WORK TO COMPLETE ▸
Convert the items below into a JSON list of strings, one string per line, with blank lines omitted.

· · · ·

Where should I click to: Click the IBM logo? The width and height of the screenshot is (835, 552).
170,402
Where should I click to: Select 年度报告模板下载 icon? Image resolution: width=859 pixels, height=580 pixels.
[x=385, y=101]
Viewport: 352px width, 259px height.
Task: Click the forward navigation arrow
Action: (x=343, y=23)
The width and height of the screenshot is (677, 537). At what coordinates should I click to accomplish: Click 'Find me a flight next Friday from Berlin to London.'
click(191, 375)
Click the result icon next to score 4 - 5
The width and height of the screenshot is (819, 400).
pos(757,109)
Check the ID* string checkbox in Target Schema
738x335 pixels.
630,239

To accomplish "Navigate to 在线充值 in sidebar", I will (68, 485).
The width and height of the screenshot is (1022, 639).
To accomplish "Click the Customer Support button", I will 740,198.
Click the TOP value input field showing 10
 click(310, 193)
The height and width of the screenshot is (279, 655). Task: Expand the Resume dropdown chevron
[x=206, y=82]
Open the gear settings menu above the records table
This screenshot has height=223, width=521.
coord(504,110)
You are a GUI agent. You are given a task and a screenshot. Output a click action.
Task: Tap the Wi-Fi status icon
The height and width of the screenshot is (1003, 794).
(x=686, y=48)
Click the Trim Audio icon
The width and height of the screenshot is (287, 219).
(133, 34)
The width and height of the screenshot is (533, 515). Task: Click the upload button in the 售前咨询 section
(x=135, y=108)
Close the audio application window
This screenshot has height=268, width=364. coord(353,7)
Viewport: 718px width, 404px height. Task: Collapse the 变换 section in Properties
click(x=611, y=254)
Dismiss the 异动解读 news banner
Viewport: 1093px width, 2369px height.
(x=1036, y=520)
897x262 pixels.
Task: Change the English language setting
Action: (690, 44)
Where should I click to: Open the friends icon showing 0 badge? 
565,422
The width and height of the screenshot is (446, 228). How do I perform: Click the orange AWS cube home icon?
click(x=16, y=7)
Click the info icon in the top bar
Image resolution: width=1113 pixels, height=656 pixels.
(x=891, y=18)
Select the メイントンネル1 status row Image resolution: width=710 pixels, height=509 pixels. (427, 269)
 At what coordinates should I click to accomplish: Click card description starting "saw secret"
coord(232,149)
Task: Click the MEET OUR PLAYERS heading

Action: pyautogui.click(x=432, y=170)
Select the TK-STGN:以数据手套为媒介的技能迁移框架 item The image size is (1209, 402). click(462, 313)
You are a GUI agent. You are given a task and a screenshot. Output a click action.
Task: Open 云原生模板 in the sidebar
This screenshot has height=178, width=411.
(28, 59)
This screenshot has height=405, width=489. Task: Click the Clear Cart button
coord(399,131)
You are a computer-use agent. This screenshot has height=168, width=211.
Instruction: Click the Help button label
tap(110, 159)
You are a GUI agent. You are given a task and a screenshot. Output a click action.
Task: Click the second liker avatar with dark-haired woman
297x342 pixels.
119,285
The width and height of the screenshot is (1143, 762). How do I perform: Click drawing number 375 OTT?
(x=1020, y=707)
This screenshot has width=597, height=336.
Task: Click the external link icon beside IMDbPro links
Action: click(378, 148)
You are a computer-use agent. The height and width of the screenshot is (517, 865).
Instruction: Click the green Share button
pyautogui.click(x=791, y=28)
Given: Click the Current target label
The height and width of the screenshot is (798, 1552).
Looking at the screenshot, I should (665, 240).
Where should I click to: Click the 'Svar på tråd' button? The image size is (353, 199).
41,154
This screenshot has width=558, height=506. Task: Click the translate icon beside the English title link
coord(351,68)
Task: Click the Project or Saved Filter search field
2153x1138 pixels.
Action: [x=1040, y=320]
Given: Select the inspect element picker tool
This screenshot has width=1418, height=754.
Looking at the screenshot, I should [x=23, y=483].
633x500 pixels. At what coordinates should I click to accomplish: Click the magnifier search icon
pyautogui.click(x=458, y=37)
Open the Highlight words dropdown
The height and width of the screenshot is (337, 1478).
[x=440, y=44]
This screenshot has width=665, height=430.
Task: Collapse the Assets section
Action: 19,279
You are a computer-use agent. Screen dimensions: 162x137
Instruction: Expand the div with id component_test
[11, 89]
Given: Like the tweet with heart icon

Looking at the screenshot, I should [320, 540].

· · · ·

PROBLEM SOLUTION ▸
[
  "Where should I click to: Click the IBM logo? The width and height of the screenshot is (835, 552).",
  "170,402",
  "Where should I click to: Select 年度报告模板下载 icon? Image resolution: width=859 pixels, height=580 pixels.",
  "[x=385, y=101]",
  "Viewport: 352px width, 259px height.",
  "Task: Click the forward navigation arrow",
  "Action: (x=343, y=23)",
  "The width and height of the screenshot is (677, 537). At what coordinates should I click to accomplish: Click 'Find me a flight next Friday from Berlin to London.'",
  "click(191, 375)",
  "Click the result icon next to score 4 - 5",
  "The width and height of the screenshot is (819, 400).",
  "pos(757,109)",
  "Check the ID* string checkbox in Target Schema",
  "738x335 pixels.",
  "630,239",
  "To accomplish \"Navigate to 在线充值 in sidebar\", I will (68, 485).",
  "The width and height of the screenshot is (1022, 639).",
  "To accomplish \"Click the Customer Support button\", I will 740,198.",
  "Click the TOP value input field showing 10",
  " click(310, 193)",
  "The height and width of the screenshot is (279, 655). Task: Expand the Resume dropdown chevron",
  "[x=206, y=82]",
  "Open the gear settings menu above the records table",
  "This screenshot has height=223, width=521.",
  "coord(504,110)",
  "You are a GUI agent. You are given a task and a screenshot. Output a click action.",
  "Task: Tap the Wi-Fi status icon",
  "The height and width of the screenshot is (1003, 794).",
  "(x=686, y=48)",
  "Click the Trim Audio icon",
  "The width and height of the screenshot is (287, 219).",
  "(133, 34)",
  "The width and height of the screenshot is (533, 515). Task: Click the upload button in the 售前咨询 section",
  "(x=135, y=108)",
  "Close the audio application window",
  "This screenshot has height=268, width=364. coord(353,7)",
  "Viewport: 718px width, 404px height. Task: Collapse the 变换 section in Properties",
  "click(x=611, y=254)",
  "Dismiss the 异动解读 news banner",
  "Viewport: 1093px width, 2369px height.",
  "(x=1036, y=520)",
  "897x262 pixels.",
  "Task: Change the English language setting",
  "Action: (690, 44)",
  "Where should I click to: Open the friends icon showing 0 badge? ",
  "565,422",
  "The width and height of the screenshot is (446, 228). How do I perform: Click the orange AWS cube home icon?",
  "click(x=16, y=7)",
  "Click the info icon in the top bar",
  "Image resolution: width=1113 pixels, height=656 pixels.",
  "(x=891, y=18)",
  "Select the メイントンネル1 status row Image resolution: width=710 pixels, height=509 pixels. (427, 269)",
  " At what coordinates should I click to accomplish: Click card description starting \"saw secret\"",
  "coord(232,149)",
  "Task: Click the MEET OUR PLAYERS heading",
  "Action: pyautogui.click(x=432, y=170)",
  "Select the TK-STGN:以数据手套为媒介的技能迁移框架 item The image size is (1209, 402). click(462, 313)",
  "You are a GUI agent. You are given a task and a screenshot. Output a click action.",
  "Task: Open 云原生模板 in the sidebar",
  "This screenshot has height=178, width=411.",
  "(28, 59)",
  "This screenshot has height=405, width=489. Task: Click the Clear Cart button",
  "coord(399,131)",
  "You are a computer-use agent. This screenshot has height=168, width=211.",
  "Instruction: Click the Help button label",
  "tap(110, 159)",
  "You are a GUI agent. You are given a task and a screenshot. Output a click action.",
  "Task: Click the second liker avatar with dark-haired woman",
  "297x342 pixels.",
  "119,285",
  "The width and height of the screenshot is (1143, 762). How do I perform: Click drawing number 375 OTT?",
  "(x=1020, y=707)",
  "This screenshot has width=597, height=336.",
  "Task: Click the external link icon beside IMDbPro links",
  "Action: click(378, 148)",
  "You are a computer-use agent. The height and width of the screenshot is (517, 865).",
  "Instruction: Click the green Share button",
  "pyautogui.click(x=791, y=28)",
  "Given: Click the Current target label",
  "The height and width of the screenshot is (798, 1552).",
  "Looking at the screenshot, I should (665, 240).",
  "Where should I click to: Click the 'Svar på tråd' button? The image size is (353, 199).",
  "41,154",
  "This screenshot has width=558, height=506. Task: Click the translate icon beside the English title link",
  "coord(351,68)",
  "Task: Click the Project or Saved Filter search field",
  "2153x1138 pixels.",
  "Action: [x=1040, y=320]",
  "Given: Select the inspect element picker tool",
  "This screenshot has width=1418, height=754.",
  "Looking at the screenshot, I should [x=23, y=483].",
  "633x500 pixels. At what coordinates should I click to accomplish: Click the magnifier search icon",
  "pyautogui.click(x=458, y=37)",
  "Open the Highlight words dropdown",
  "The height and width of the screenshot is (337, 1478).",
  "[x=440, y=44]",
  "This screenshot has width=665, height=430.",
  "Task: Collapse the Assets section",
  "Action: 19,279",
  "You are a computer-use agent. Screen dimensions: 162x137",
  "Instruction: Expand the div with id component_test",
  "[11, 89]",
  "Given: Like the tweet with heart icon",
  "Looking at the screenshot, I should [320, 540]."
]